El «Efecto Maduro»: ¿Es la captura del líder venezolano el preludio de una intervención en México y Colombia?

La imagen dio la vuelta al mundo este lunes: Nicolás Maduro, tras ser capturado en un operativo relámpago en Caracas por fuerzas especiales estadounidenses, comparecía ante un juez en Nueva York declarándose «prisionero de guerra». Sin embargo, mientras el sistema judicial de EE. UU. comienza a procesar al líder chavista por narcoterrorismo, el verdadero sismo político se siente en las capitales de México y Colombia.

Donald Trump no ha esperado a que el polvo se asiente. Apenas el avión que trasladaba a Maduro abandonó el espacio aéreo sudamericano, el mandatario estadounidense lanzó una advertencia que ha puesto en vilo a la región: México y Colombia podrían ser los próximos objetivos en su renovada guerra contra el narcotráfico.

Venezuela: El fin del «puente de oro»

Durante las últimas dos décadas, Venezuela no se consolidó como un productor masivo de cocaína —labor que recae casi exclusivamente en la región andina—, sino como un «trampolín» logístico. Según analistas y datos de la UNODC, el país servía de plataforma para el Cartel de los Soles, una red donde la complicidad militar permitía que toneladas de droga colombiana salieran impunemente por el Caribe hacia Europa y EE. UU.

El despliegue militar iniciado en agosto de 2025, que culminó con la captura de Maduro este 3 de enero, buscaba desmantelar esta ruta. Pero para Washington, Venezuela era solo una pieza de un tablero mucho más grande.

Colombia: El récord que enfurece a la Casa Blanca

La tensión entre Trump y Gustavo Petro ha escalado a niveles sin precedentes. Trump ha sido implacable, acusando al presidente colombiano de permitir que la producción de cocaína se dispare a un récord histórico de 2,600 toneladas anuales.

«Mejor que se cuide», advirtió Trump a Petro tras acusarlo de fabricar droga y enviarla directamente a suelo estadounidense.

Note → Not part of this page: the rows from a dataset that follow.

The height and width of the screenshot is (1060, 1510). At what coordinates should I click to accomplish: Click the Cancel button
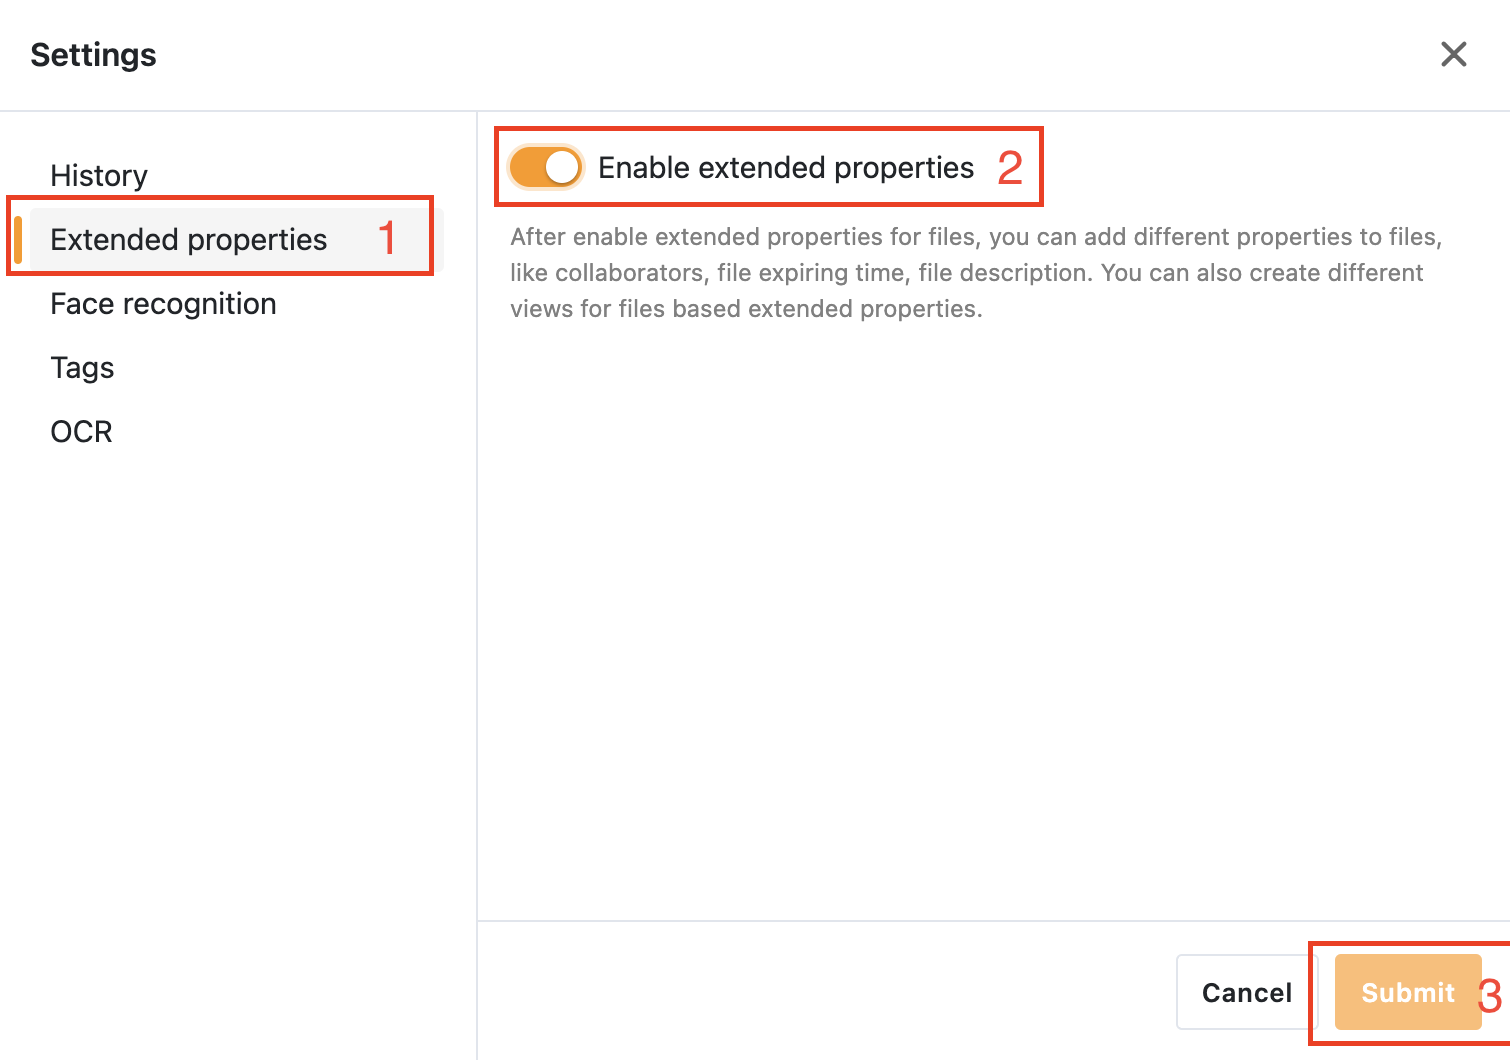(1246, 992)
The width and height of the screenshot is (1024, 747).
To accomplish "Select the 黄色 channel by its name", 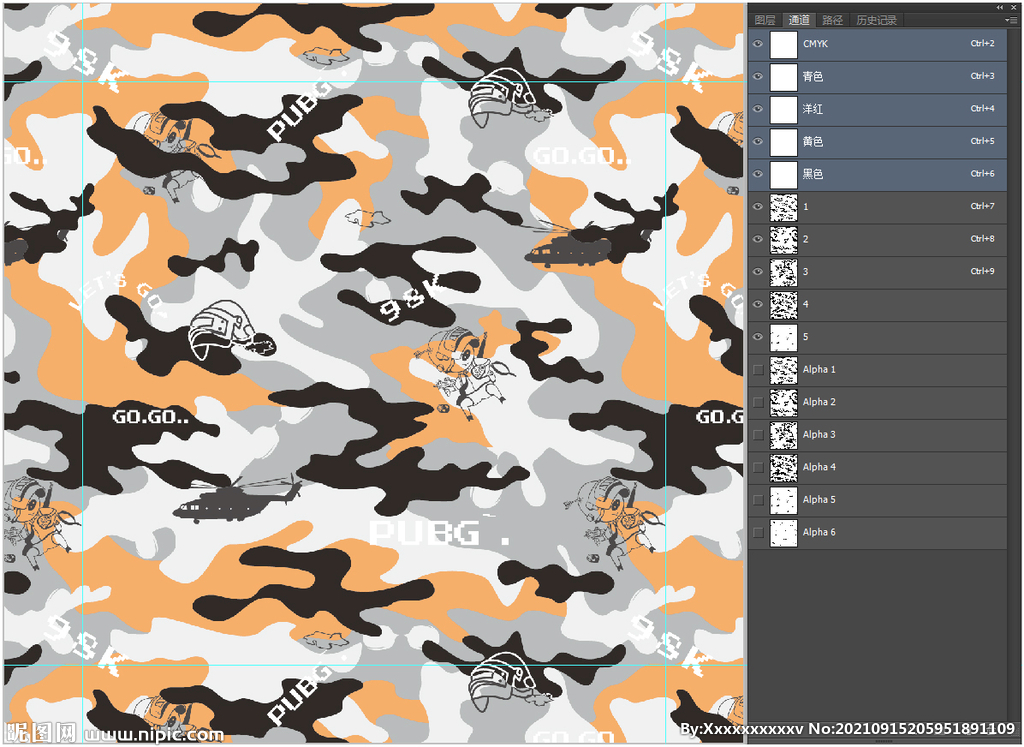I will pos(813,142).
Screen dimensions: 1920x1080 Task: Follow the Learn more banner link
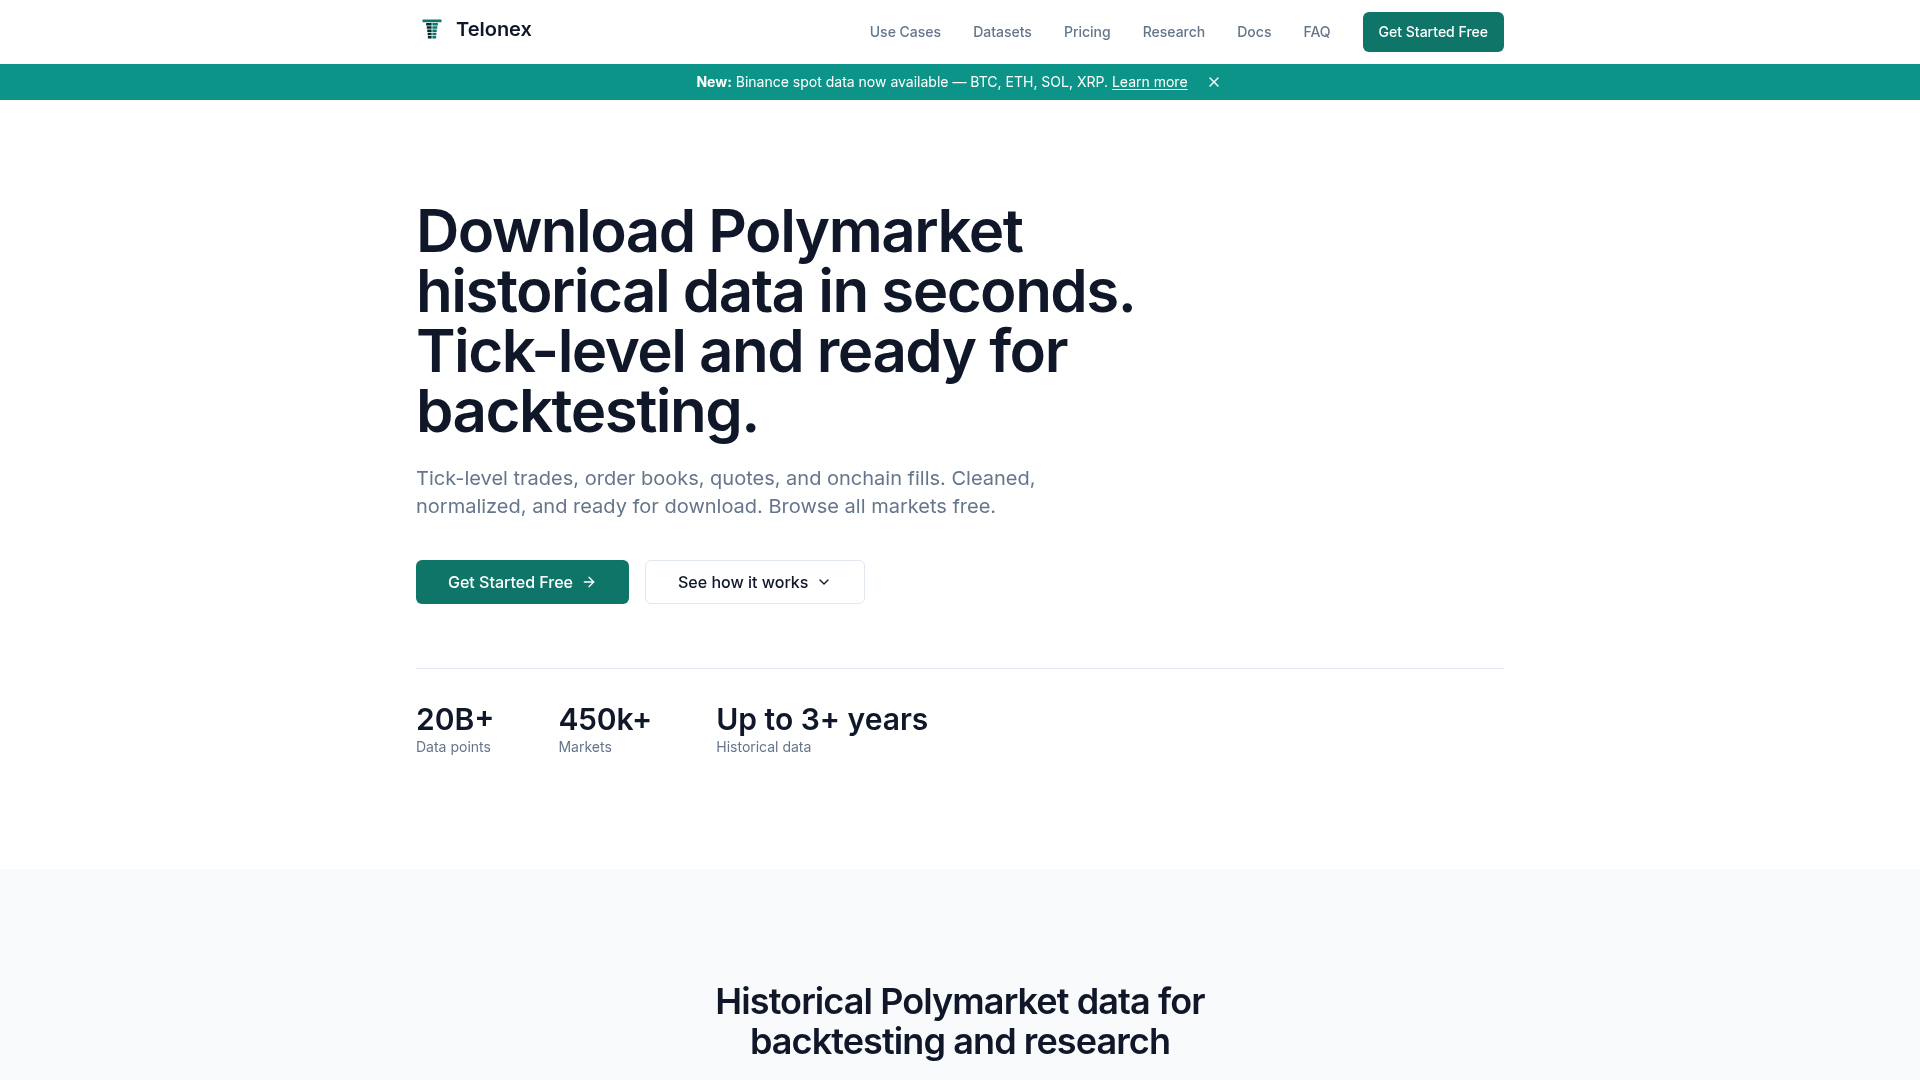1149,82
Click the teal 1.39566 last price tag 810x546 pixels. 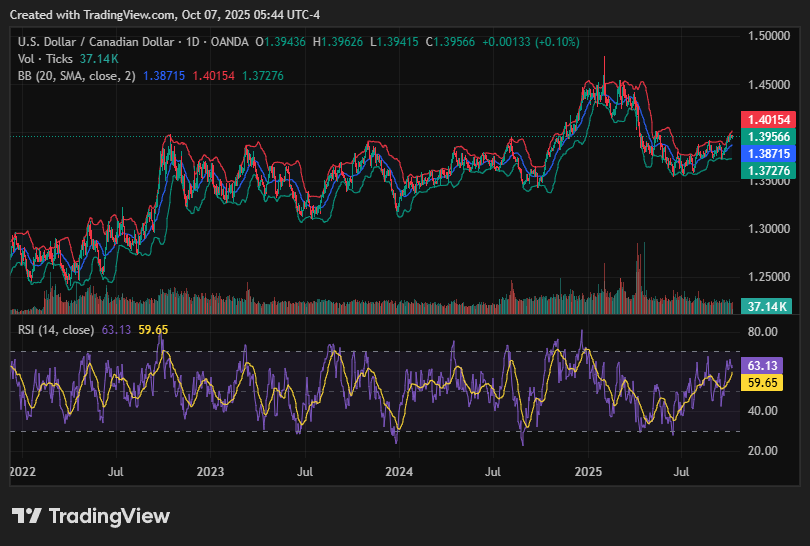tap(770, 137)
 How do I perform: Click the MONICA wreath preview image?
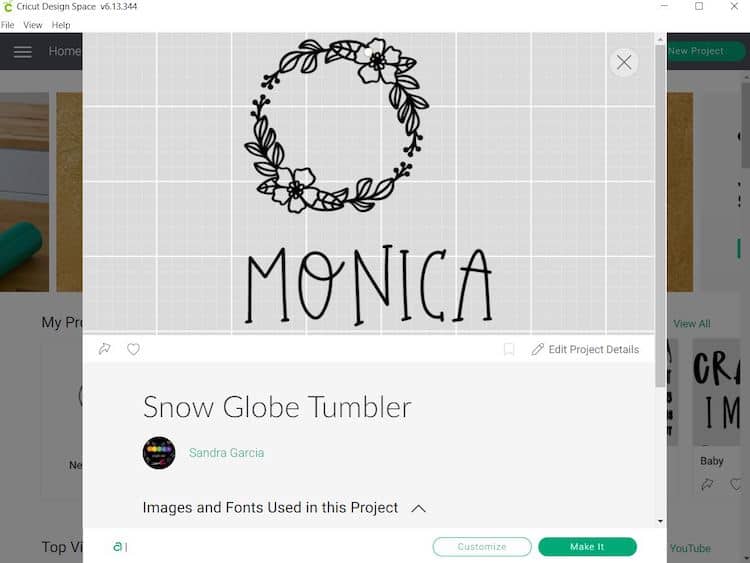(x=368, y=183)
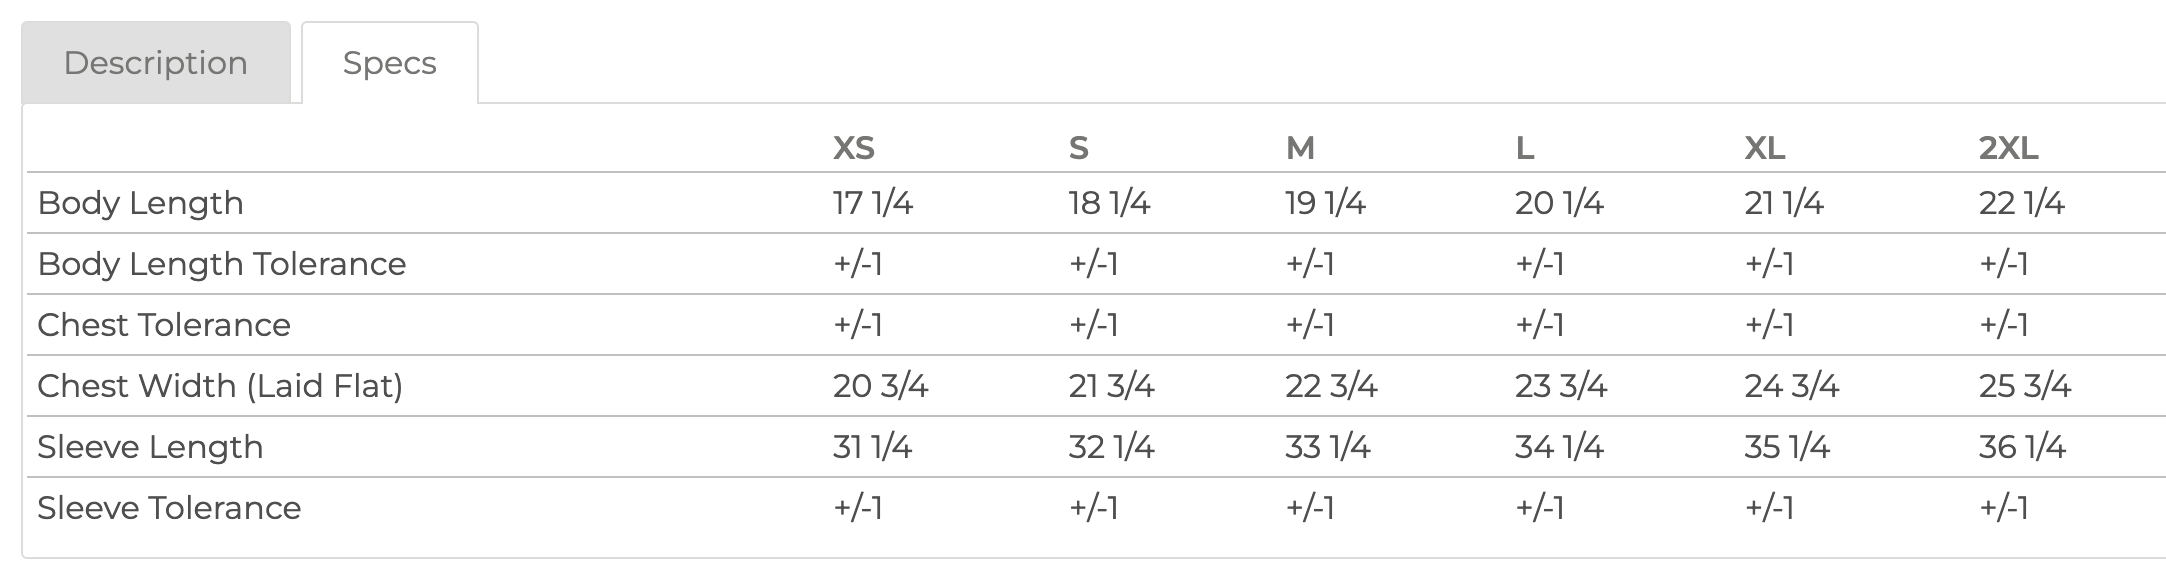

En Colombia, la preocupación es tangible. Con la reciente sanción de Washington a Petro y el incremento de incursiones marítimas en aguas cercanas, muchos temen que la «Doctrina Monroe» versión 2026 no se detenga en la frontera venezolana. Colombia produce casi el 90% de la cocaína global, concentrada en enclaves estratégicos como el Catatumbo, fronterizo con Venezuela, y el Pacífico, por donde transita el 74% de los envíos hacia el norte.

México y el «Método Mexicano»

Si Colombia es el origen, México es el cerebro de la distribución y el epicentro de la nueva crisis: el fentanilo. Trump ha sido más cordial con Claudia Sheinbaum que con Petro, pero sus amenazas de designar a los carteles como organizaciones terroristas y atacar sus bases en territorio mexicano siguen sobre la mesa.

Los carteles de Sinaloa y Jalisco Nueva Generación no solo controlan el flujo de cocaína, sino que han exportado ingenieros agrónomos a Sudamérica para mejorar las cepas de hoja de coca y han inundado EE. UU. con opioides sintéticos. Para Trump, que México sea capaz de controlar a estos grupos es una cuestión de «seguridad nacional» que, de no resolverse, justificaría acciones similares a las vistas en Caracas.

¿Narcotráfico o Geopolítica?

El Secretario de Estado, Marco Rubio, ha sido transparente: la ofensiva no es solo contra el polvo blanco o las pastillas. «No se puede permitir que este hemisferio sea el centro de operaciones de Rusia, China o Irán», afirmó recientemente. La captura de Maduro parece ser el primer paso para expulsar influencias extra-regionales bajo la bandera de la lucha contra el crimen organizado.

Mientras en Caracas Delcy Rodríguez intenta mantener el control del régimen y María Corina Machado celebra lo que llama «el inicio de la libertad», en Bogotá y Ciudad de México la pregunta es la misma: ¿Quién sigue en la lista de Donald Trump?

La región permanece en vilo. Lo que comenzó como un operativo antinarcóticos se ha transformado en el mayor movimiento geopolítico en América Latina desde el fin de la Guerra Fría.